The Pine Nut Tart with Apricots at
Matyson - I heard a lot about Matyson and the food coming out of the
kitchen when Ben Puchowitz was still in the kitchen, pre-Cheu days, and there
were a lot of good things being said. Unfortunately, I never made it there
while he was still there, but I am happy to say the food we experienced on our
visit there was nothing short of splendid. The pine nut tart with apricots we
had for dessert was damn near perfect. The crust was buttery and crumbly, the
pine nuts added a nice depth of crunch and nuttiness, the caramel was a perfect
accompaniment to it all. Each and every bite was spot on.
9.
The Cake Shake at Square Burger - This
is not a gimmick. Its real and its awesome. At Stephen Starr's season burger
joint in Franklin Square Park, the make an ice cream shake with butterscotch
krimpets, and it works out phenomenally well. The ice cream is delicious, but it’s
the churned up krimpets that star in this dessert. They leave them chunky
enough so that you can get them up the straw and chew them, leaving each sip
full of tasty surprises.
8.
The Buttermilk Chess Pie at the Alabama
Dinner at the Fat Ham - Chef Kevin Sbraga invited some of his buddies, Chef
Leo Maurelli and Chef Rob McDaniels, from down south up to the Fat Ham to cook
with him and the chef running the show at the Fat Ham Aaron Gottesman. They
knocked out tons of fantastic Southern favorites, some of which I am sure
inspired the Fat Ham. Kevin Sbraga's stand out dish of the evening was his
dessert, a traditional buttermilk chess pie. The custard filled pie, topped
woith lemon Chantilly cream and fried rosemary leaves was rich in true Southern
fashion and a beyond perfect way to end a delicious Southern feast.
7.
The Rhubarb Panna Cotta at Osteria
Jersey - Rhubarb has become one of my favorite flavors over the past few
years. I love the bite and sweetness it provides at the same time, and it just
seems to make so much sense to my taste buds. While dining at the Vetri
family's new digs in Jersey, the kitchen sent us out a rhubarb panna cotta to try.

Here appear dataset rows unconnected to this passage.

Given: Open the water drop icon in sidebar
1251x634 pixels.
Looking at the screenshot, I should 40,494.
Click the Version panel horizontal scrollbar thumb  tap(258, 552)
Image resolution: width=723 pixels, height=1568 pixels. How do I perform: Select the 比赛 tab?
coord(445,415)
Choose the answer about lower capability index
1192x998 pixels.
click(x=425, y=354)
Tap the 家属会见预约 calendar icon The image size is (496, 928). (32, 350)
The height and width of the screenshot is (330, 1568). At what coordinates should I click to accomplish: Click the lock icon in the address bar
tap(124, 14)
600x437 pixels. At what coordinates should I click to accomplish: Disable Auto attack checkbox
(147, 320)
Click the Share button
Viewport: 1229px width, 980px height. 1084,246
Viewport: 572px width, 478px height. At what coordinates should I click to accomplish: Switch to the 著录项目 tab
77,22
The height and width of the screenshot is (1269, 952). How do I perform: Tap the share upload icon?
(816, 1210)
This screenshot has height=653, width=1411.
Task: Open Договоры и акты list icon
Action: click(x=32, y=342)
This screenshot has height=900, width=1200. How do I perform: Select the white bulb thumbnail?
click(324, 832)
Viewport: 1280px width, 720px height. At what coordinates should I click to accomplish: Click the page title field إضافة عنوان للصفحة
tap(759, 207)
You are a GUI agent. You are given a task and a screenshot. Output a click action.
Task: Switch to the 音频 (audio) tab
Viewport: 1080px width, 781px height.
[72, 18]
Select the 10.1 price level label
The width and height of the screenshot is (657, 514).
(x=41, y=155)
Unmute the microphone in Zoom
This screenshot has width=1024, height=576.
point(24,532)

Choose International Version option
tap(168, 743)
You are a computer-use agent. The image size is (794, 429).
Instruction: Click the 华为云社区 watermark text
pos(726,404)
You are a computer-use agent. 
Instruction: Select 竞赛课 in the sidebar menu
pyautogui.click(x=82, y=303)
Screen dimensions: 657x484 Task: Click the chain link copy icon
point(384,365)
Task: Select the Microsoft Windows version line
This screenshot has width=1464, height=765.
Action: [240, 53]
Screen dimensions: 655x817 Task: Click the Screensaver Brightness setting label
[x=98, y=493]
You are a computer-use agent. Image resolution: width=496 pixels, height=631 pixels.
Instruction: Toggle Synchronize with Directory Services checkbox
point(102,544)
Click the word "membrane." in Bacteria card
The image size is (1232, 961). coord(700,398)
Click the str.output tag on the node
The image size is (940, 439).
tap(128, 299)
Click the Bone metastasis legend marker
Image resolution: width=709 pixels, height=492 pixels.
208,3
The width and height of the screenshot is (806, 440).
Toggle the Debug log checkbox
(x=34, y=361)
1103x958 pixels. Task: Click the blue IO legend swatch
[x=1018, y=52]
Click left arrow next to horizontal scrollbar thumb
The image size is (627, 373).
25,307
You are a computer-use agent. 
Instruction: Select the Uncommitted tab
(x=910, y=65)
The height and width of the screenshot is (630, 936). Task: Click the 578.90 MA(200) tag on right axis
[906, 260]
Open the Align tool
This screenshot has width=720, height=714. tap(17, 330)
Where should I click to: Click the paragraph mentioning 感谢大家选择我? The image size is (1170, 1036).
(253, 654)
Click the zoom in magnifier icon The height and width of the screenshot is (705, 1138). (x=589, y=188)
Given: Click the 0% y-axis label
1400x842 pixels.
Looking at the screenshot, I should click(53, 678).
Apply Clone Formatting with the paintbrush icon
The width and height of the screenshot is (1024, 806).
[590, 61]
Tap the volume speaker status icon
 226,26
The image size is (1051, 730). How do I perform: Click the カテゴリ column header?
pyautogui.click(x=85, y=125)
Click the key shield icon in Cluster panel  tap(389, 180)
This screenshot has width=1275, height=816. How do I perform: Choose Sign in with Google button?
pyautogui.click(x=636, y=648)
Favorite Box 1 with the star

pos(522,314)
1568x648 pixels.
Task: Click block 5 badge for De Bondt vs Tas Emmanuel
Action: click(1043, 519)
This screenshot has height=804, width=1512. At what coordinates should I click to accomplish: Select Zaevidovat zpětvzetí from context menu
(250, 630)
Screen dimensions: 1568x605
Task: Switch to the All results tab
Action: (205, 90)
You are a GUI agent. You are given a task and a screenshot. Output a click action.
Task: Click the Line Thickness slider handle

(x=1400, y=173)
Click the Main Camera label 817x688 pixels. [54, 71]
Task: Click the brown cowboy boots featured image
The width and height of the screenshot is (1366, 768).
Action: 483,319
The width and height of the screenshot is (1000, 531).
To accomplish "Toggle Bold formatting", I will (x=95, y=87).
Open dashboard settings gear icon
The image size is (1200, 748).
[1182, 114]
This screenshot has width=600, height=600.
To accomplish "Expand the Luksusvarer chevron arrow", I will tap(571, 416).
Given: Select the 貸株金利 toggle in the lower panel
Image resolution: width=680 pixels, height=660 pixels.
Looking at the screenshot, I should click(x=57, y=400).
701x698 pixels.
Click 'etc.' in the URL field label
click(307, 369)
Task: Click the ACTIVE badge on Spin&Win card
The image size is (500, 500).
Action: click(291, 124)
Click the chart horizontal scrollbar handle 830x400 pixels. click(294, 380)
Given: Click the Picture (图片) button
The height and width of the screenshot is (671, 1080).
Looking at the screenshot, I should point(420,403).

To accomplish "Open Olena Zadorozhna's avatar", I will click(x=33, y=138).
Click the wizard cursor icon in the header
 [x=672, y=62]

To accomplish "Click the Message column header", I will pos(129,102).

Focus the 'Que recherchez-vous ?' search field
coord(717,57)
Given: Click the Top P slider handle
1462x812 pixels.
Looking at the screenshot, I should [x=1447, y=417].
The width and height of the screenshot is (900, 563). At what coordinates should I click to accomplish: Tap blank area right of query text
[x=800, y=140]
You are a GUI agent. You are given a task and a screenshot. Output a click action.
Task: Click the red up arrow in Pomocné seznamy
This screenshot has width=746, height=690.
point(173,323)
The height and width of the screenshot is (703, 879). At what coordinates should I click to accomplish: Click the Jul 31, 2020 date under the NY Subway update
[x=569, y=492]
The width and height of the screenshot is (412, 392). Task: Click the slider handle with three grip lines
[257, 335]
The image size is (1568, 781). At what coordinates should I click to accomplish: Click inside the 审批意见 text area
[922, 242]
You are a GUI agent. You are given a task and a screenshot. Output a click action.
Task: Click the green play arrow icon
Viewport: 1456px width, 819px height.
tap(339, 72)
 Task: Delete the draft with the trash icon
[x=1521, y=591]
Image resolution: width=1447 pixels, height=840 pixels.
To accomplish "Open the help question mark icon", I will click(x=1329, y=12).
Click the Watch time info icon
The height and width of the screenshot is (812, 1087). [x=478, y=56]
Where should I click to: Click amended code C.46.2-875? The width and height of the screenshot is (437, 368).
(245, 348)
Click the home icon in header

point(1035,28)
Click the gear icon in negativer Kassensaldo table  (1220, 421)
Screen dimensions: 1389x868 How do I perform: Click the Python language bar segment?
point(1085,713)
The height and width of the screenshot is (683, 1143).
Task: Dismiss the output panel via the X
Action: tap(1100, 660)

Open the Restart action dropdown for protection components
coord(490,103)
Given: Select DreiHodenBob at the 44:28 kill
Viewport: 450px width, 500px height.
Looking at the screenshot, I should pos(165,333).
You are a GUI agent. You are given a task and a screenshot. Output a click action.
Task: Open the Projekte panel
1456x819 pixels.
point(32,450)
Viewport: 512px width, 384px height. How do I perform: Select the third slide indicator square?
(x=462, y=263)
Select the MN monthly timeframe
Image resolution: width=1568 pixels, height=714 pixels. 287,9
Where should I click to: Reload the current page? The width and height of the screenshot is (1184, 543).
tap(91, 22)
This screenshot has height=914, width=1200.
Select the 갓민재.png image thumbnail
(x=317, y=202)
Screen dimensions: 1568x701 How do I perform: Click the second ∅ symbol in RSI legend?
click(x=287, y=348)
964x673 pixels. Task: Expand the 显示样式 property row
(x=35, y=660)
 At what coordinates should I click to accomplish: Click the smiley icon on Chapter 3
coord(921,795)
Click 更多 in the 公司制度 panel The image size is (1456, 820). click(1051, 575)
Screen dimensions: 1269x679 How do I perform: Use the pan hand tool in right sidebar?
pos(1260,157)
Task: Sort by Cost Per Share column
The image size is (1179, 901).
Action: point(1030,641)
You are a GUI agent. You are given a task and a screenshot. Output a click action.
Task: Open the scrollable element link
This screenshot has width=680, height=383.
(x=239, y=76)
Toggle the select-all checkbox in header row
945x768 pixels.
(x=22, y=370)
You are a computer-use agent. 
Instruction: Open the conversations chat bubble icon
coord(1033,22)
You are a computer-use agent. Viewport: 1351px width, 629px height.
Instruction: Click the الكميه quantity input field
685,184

What an outstanding dessert. The texture of the panna cotta was superb and the
crumble underneath was a fantastic contrast to the panna cotta itself. The rhubarb
sauce was sweet and savory at the same time. It was phenomenally done.
6.
The Warm Cookie Dough at Ela - Jason
Cichonski's neighborhood hangout was high atop my list of places to try far
before I moved two blocks from it. It took me far too long to try it, but once I
did, I realized what all the fuss was about. The warm cookie dough for dessert
really lived up the hype. While I wish the ice cream didn’t melt as much as it did,
the testure and flavor of the cookie dough was fantastic. It was soft and gooey
just like you expect cookie dough to be. Inventive, flavorful and delicious.
5.
The Bacon Egg Cream at Abe Fisher - So
many good bites here this year. Definitely my new favorite restaurant in
Philadelphia. The bacon egg cream is definitely one reason why. Maple custard,
chocolate foam and crushed bacon all in a glass together formed into one
dessert? Ridiculous. It looks dense and super heavy when you see it, but it doesn’t
eat that way at all. I was shocked how light it was and how quickly it
disappeared. Do yourself a favor and order two.
4.
The Caramelized White Chocolate Pudding
at Laurel - I barely had any room by the time the desserts came out at
Laurel, but I actually wound up finishing mine and my fiances' because it was
simply that good. It was a riff on one of the desserts he made on Top Chef that
wasn’t well received by the judges, so he must have corrected it because it was
fantastic. The pudding was very rich, and the crumble and fruit both provided
textural differences and flavor contrasts that made it a very satisfying little
bowl.
3.
The Poundcake with Rye Carraway Ice Cream
at a.Kitchen - No surprises here. A lot of the best sweet bites I had this
year came from the hands of Sam Kincaid. Her mastery of pastry and desserts got
her a nod for best new pastry chef in the country, and with good reason. Any of
the pastries at High Street on Market is a safe bet, but one of the best things
I have had was the pound cake with rye caraway ice cream and peaches at
a.Kitchen. The pound cake was warm, buttery and rich. The ice cream was what
really pulled me in. Savory ice cream? That tastes like rye bread? I mean its
just silly to think about. So silly that I haven’t stopped thinking about it
since.
2.
The Brown Butter Panna Cotta at the
Aldine Popup at Cheu Noodle Bar - Words cant express how excited I was to
hear that George Sabatino was opening his own place. I hadn’t had a chance to
try any of his work that had gotten so many good reviews at places like
Stateside, so I jumped at the chance to try it at the preview of his new place
at Cheu Noodle Bar. From beginning to end it was a symphony of flavors and
technique, ending with a brown butter panna cotta with berries and ground
almond. While I personally wouldn’t have said it was a panna cotta simply
because of texture, it was one of the best puddings I have ever had in my life.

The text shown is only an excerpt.